On Thu, Sep 21, 2017 at 4:15 PM, ron minnich <rminnich@gmail.com> wrote:



In that rfc, the idea of /dev/tcp and so on was advanced. To connect to harv, one might create /dev/tcp/harv, for example. It was not quite right. How do you name a port?
The way we did in an early version was a crude hack in the nami.​
 /dev/tcp/
​host/opt1,opt2,opt3...
 It turns out nami left the unparsed chars alone and you could reach over and grab them.  So after
/dev/tcp
was called the rest of the code did the work.   IIRC, Apollo Domain did something similar as did the ChaosNet code.

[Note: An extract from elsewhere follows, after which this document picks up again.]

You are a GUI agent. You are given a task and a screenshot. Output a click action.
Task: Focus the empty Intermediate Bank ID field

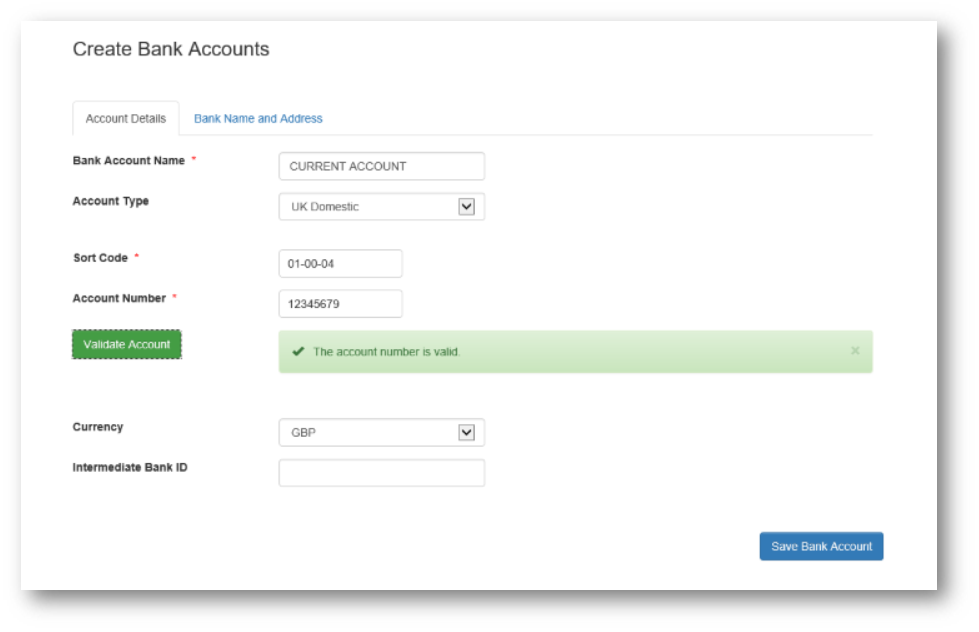coord(381,473)
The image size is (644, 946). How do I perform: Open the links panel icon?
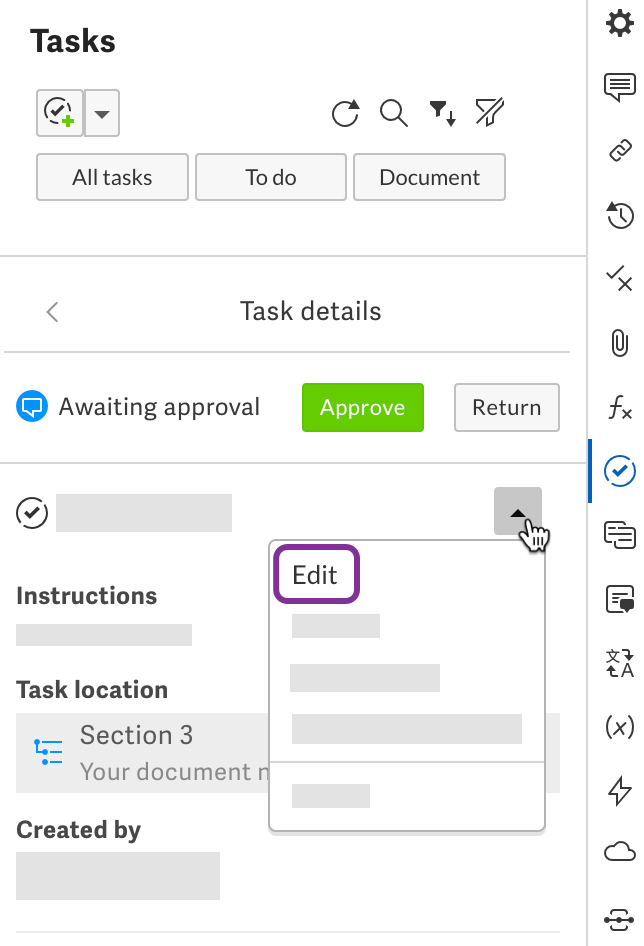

The sockets stuff was something Joy created to compete with the CMU Accent networking system.  Remember CSRG did not have the responsibility to support networking on UNIX, BBN did.  The IP/TCP stack had been developed by Gurwitz et al at BBN and did use the open/close/ioctl interface.    CMU was developing Accent on the Triple Drip PascAlto (aka the Perq) and had a formal networking model that was very clean and sexy.  There were a lot of people interested in workstations, the Andrew project (MIT is about to start Athena etc).   So Bill creates the sockets interface, and to show that UNIX could be just as modern as Accent.

​He puts the BBN stack behind the interface.​   When 4.2 ships, no one remembers the BBN API, it is th API that lived.